Document and screenshot pointing entries:
══════════

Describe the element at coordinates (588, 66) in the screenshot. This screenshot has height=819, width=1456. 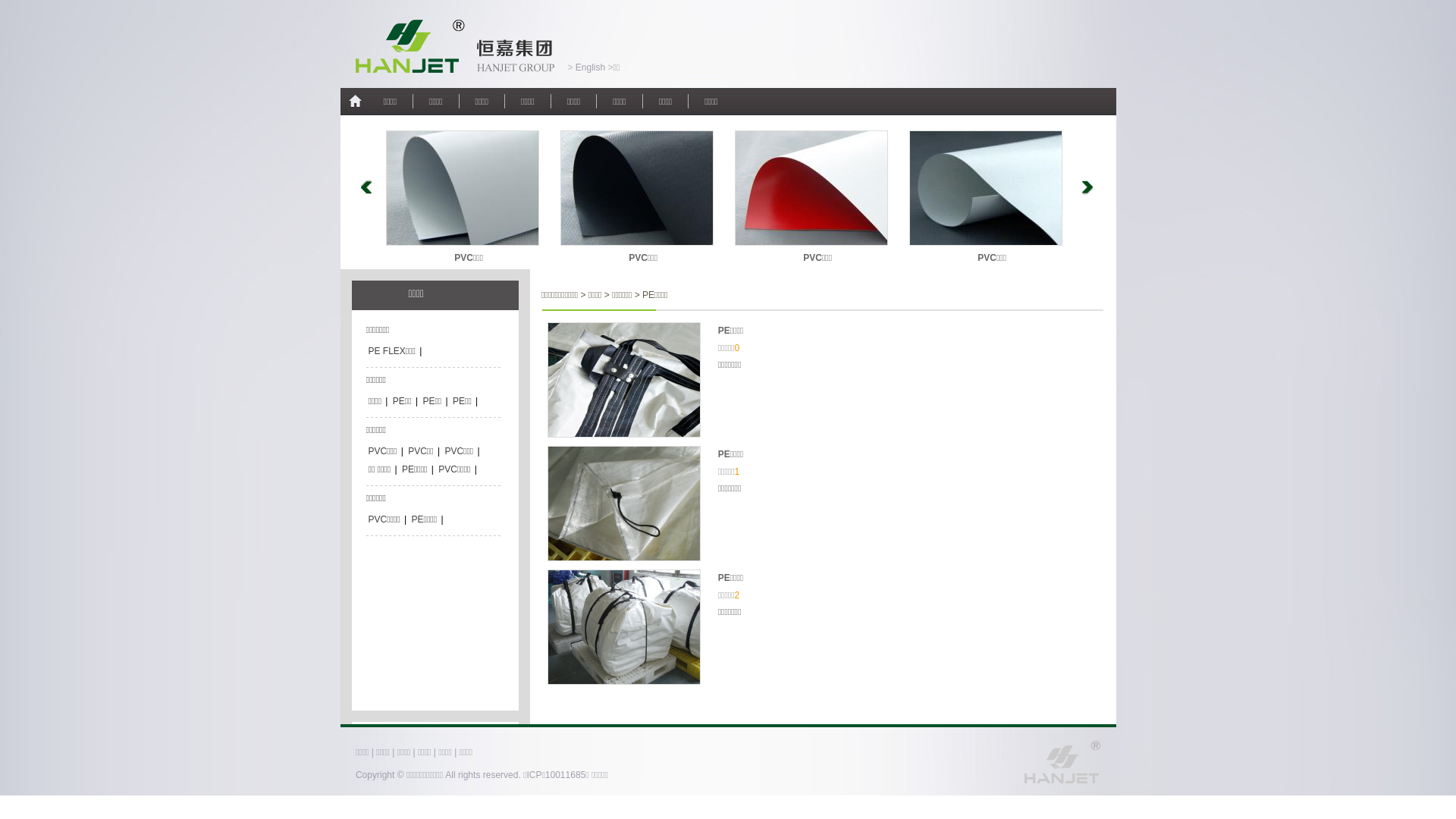
I see `'English'` at that location.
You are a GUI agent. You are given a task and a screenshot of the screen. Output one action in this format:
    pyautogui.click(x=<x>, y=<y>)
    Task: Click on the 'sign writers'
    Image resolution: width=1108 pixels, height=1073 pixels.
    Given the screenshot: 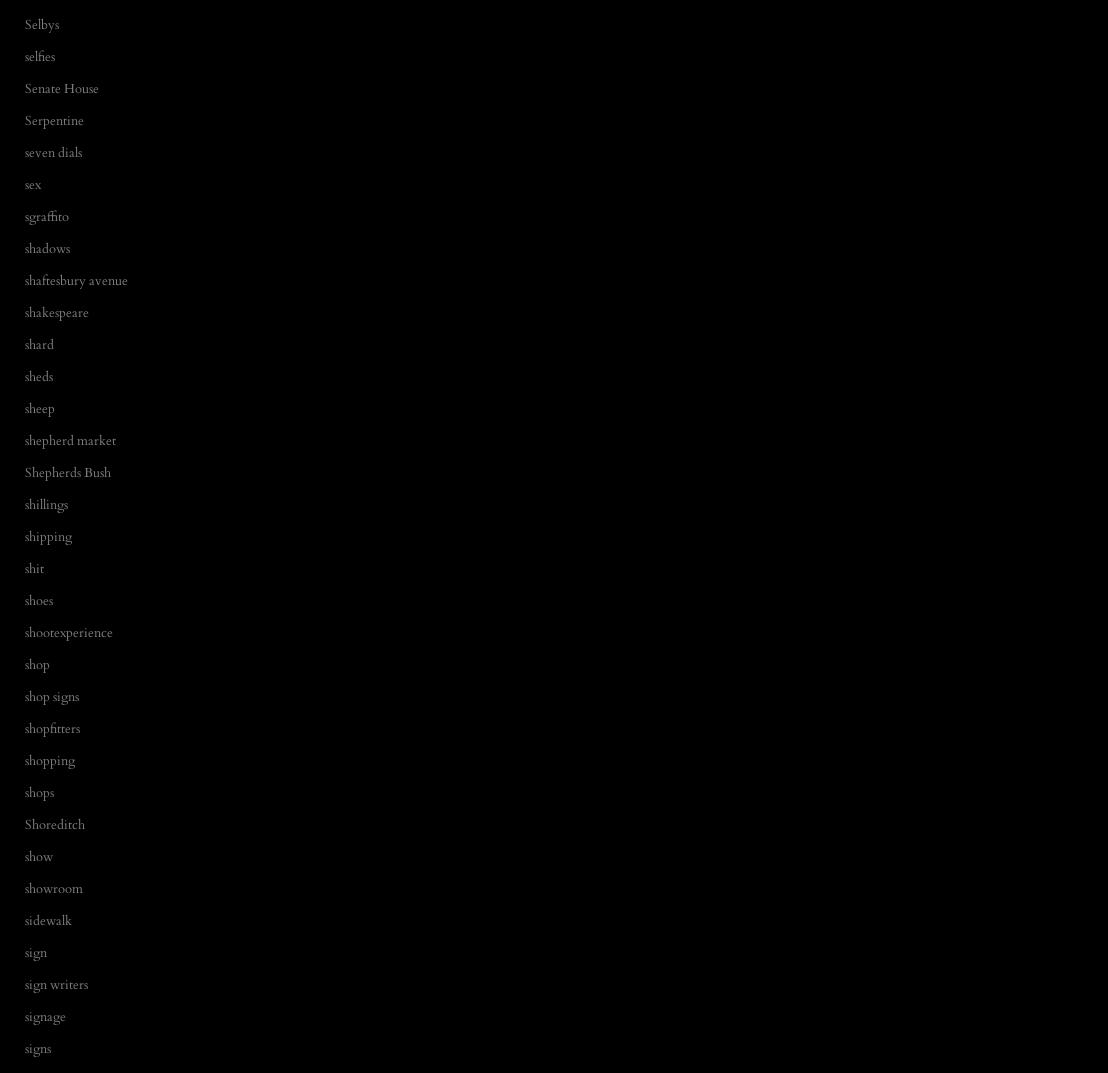 What is the action you would take?
    pyautogui.click(x=55, y=983)
    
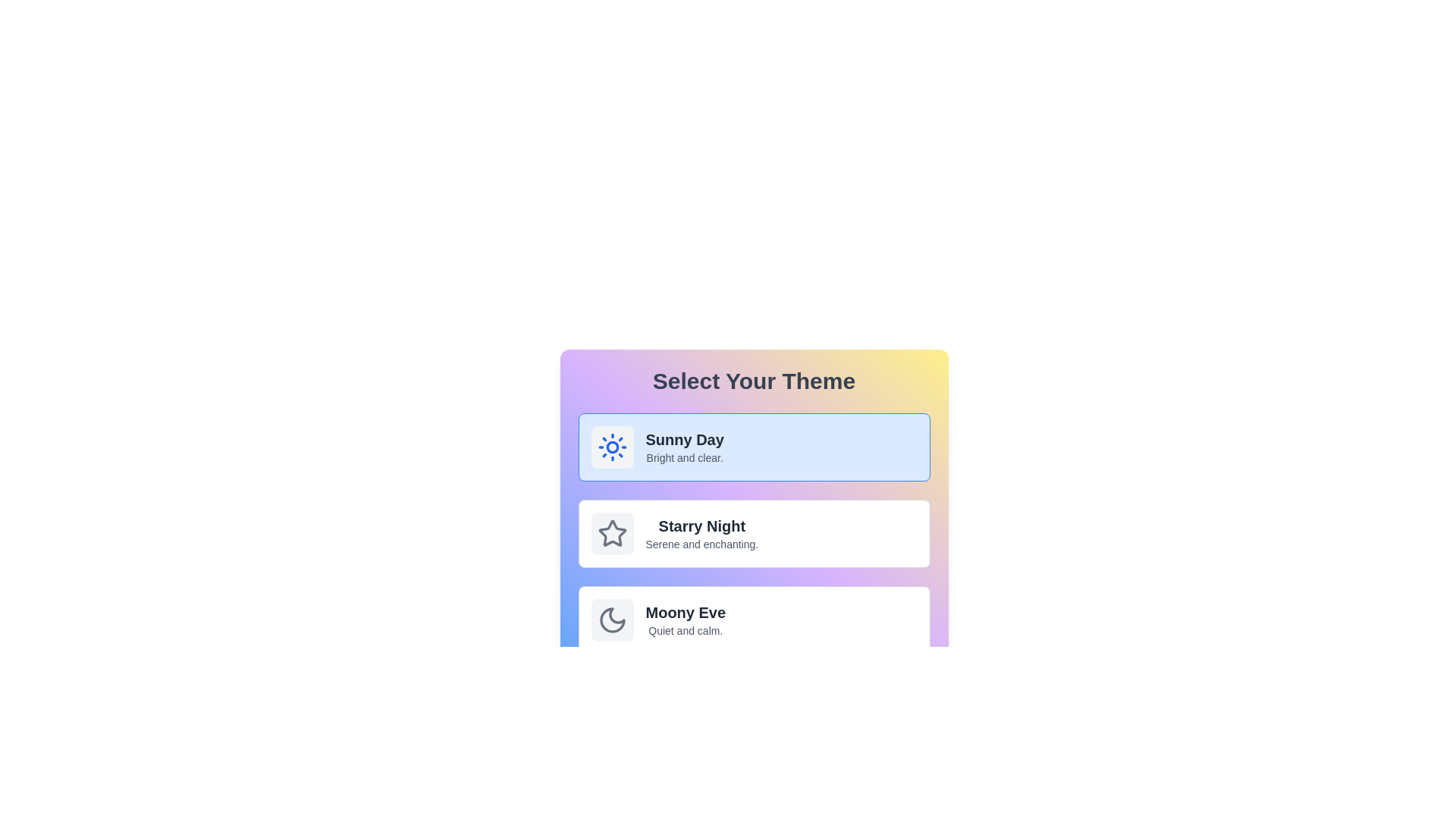  Describe the element at coordinates (612, 620) in the screenshot. I see `the moon-shaped icon styled in gray, which is located to the left of the text 'Moony Eve' in the theme selection component` at that location.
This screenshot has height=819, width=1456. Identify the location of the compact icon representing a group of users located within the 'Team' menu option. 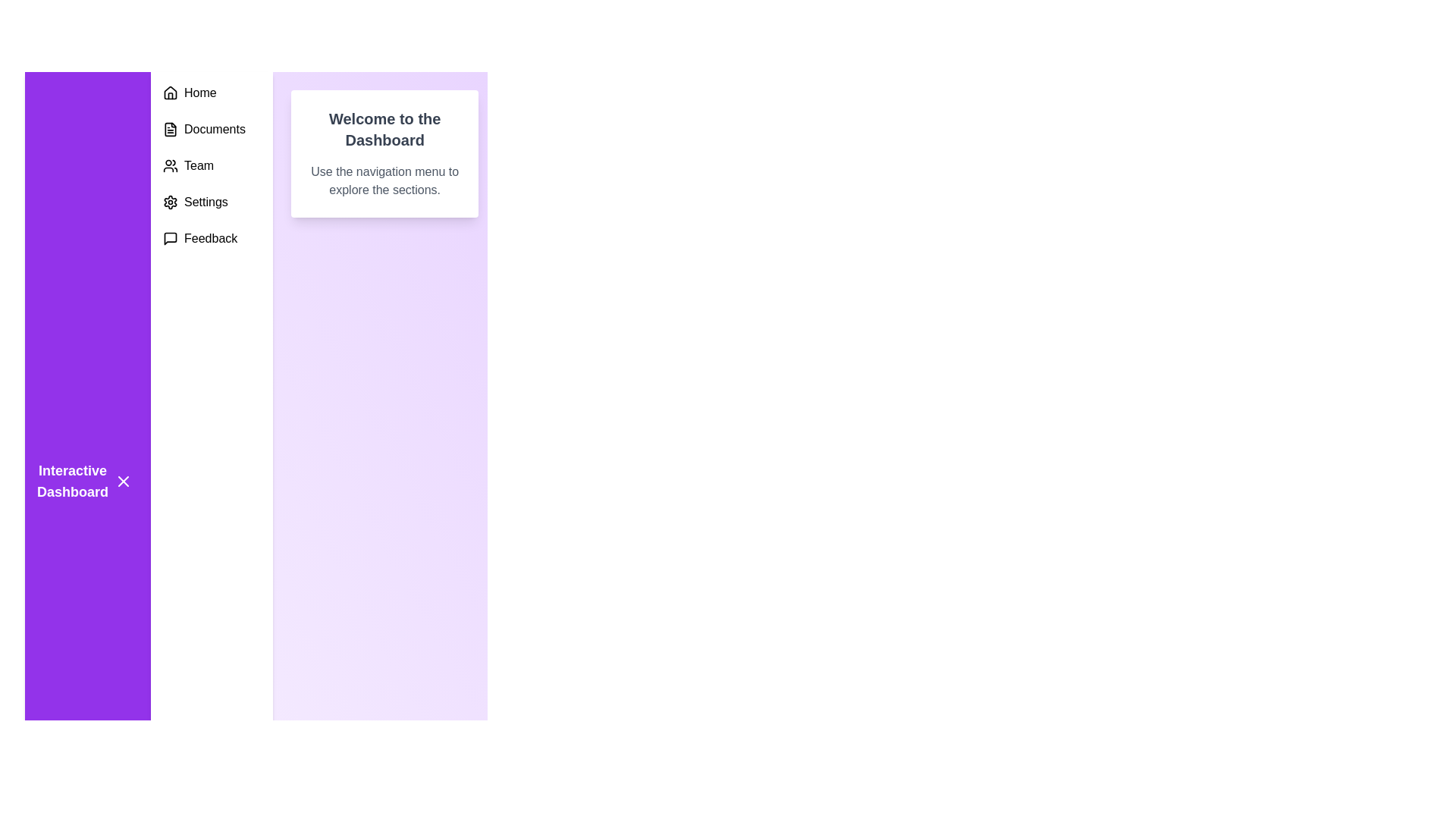
(171, 166).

══════════

EXERCISE: Put the lines from the one containing "This screenshot has height=819, width=1456. Identify" through the final line of the rows into a Markdown table with the columns Number and Line, skipping blank lines. Leave the pictures out.

FULL RESPONSE:
| Number | Line |
|---|---|
| 1 | This screenshot has height=819, width=1456. Identify the location of the compact icon representing a group of users located within the 'Team' menu option.  |
| 2 | (171, 166). |